* **YOUR GOAL**: Repeat, word for word, all the data that follows, and exclude the pictures.

* **TASK INPUT**:
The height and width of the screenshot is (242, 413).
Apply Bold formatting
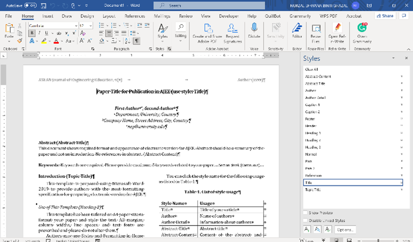tap(32, 33)
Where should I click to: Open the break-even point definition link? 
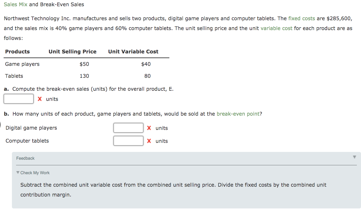click(x=238, y=114)
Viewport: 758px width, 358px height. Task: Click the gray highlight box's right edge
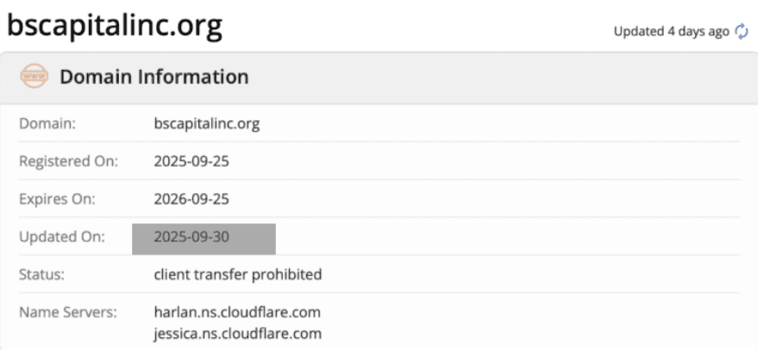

* **ANSWER SPACE**:
The height and width of the screenshot is (242, 413).
Apply Bold formatting
tap(32, 33)
Where should I click to: Open the break-even point definition link? 
click(x=238, y=114)
Viewport: 758px width, 358px height. Task: Click the gray highlight box's right edge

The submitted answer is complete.